━━ DATASET EXCERPTS

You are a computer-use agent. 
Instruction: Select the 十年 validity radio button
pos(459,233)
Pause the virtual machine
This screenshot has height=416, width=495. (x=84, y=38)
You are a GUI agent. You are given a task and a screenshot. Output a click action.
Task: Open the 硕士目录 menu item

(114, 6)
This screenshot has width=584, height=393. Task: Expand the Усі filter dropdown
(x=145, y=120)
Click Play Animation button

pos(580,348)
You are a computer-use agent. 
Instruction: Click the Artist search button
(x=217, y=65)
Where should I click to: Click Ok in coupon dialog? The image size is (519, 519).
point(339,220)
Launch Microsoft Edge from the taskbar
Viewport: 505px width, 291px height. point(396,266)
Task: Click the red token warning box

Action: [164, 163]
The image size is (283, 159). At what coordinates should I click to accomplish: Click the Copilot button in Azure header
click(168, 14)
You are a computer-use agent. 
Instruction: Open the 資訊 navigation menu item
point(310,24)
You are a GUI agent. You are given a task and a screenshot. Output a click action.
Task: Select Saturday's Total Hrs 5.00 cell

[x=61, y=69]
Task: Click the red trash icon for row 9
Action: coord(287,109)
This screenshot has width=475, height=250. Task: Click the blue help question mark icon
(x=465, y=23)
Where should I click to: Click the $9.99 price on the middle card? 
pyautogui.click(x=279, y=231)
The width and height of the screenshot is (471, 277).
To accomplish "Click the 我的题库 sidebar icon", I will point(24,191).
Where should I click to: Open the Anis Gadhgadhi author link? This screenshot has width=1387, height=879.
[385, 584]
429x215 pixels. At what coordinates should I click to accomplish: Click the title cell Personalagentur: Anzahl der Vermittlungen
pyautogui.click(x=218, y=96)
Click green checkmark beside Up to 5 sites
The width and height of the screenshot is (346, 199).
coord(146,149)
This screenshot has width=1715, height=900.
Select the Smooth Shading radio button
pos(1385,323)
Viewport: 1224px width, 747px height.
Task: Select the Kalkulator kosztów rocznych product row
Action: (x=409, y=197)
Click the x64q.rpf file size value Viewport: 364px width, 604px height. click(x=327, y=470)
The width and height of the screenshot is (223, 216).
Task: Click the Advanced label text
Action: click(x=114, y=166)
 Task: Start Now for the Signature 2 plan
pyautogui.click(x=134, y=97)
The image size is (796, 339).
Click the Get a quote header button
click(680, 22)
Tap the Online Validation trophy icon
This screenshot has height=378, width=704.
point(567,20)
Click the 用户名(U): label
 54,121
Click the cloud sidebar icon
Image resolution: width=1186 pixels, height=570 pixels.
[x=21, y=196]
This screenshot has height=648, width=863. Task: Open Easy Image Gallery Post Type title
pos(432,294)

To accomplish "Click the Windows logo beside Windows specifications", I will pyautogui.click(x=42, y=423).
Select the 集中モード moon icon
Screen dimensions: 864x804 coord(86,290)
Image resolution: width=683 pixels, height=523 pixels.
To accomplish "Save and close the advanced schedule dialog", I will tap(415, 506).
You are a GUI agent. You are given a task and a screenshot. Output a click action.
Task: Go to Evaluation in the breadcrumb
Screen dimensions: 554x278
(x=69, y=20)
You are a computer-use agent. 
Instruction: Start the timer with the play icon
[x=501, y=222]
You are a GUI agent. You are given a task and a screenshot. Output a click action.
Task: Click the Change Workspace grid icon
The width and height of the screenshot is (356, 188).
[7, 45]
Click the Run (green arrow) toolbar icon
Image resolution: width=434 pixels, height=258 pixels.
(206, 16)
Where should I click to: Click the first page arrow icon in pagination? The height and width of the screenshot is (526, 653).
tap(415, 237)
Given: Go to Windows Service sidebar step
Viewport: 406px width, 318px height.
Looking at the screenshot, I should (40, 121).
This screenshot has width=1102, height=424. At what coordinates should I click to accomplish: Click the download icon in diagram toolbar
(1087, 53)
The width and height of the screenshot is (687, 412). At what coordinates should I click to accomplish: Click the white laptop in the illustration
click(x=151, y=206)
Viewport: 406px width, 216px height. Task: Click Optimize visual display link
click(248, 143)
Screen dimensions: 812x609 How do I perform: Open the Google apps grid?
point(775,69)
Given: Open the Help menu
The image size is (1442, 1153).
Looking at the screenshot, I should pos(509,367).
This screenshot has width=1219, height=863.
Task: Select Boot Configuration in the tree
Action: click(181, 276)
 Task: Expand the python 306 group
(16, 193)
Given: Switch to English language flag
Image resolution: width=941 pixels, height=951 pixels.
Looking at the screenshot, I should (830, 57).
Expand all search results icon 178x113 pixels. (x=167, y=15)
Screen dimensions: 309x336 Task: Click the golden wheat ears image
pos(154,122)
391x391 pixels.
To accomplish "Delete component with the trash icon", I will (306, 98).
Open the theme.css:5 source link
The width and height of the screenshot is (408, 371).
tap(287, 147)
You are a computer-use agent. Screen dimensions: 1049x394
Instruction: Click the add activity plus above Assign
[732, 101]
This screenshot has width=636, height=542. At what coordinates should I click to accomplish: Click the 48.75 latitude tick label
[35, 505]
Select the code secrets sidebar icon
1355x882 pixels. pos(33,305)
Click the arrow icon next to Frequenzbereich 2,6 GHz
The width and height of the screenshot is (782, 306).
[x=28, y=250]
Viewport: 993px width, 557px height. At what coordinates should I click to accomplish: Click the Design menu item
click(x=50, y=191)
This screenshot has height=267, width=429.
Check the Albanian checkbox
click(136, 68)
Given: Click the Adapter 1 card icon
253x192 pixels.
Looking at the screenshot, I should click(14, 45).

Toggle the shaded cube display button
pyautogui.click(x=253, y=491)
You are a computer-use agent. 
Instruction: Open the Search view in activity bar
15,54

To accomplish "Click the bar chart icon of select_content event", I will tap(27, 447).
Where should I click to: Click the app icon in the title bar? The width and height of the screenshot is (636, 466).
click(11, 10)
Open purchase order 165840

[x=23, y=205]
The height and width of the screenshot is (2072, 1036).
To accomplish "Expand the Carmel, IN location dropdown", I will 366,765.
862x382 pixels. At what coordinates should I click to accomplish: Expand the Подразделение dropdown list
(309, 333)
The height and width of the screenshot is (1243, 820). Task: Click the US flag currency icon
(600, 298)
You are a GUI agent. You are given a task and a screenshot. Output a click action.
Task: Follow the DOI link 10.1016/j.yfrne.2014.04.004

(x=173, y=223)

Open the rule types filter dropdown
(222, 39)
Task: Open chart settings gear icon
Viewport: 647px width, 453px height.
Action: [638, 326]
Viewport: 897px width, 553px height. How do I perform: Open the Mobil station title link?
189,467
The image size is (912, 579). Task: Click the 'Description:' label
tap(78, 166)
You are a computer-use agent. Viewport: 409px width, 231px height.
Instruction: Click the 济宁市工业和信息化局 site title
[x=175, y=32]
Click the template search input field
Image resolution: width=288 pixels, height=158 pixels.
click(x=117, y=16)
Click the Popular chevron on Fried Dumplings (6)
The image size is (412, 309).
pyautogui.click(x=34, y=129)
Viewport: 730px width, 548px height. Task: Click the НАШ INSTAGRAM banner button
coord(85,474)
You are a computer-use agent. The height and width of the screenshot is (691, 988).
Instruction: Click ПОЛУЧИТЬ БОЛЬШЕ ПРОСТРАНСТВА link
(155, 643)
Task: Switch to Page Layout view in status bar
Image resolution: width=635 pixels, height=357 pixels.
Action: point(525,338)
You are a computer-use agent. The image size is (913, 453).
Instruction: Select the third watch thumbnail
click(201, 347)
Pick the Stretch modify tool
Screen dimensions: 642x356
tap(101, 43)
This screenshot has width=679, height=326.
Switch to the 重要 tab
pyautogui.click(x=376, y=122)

━━━━

■ TRY IT: Of the records above, copy each line that includes "beside".

■ RESULT OF THE TASK:
Click green checkmark beside Up to 5 sites
To accomplish "Click the Windows logo beside Windows specifications", I will pyautogui.click(x=42, y=423).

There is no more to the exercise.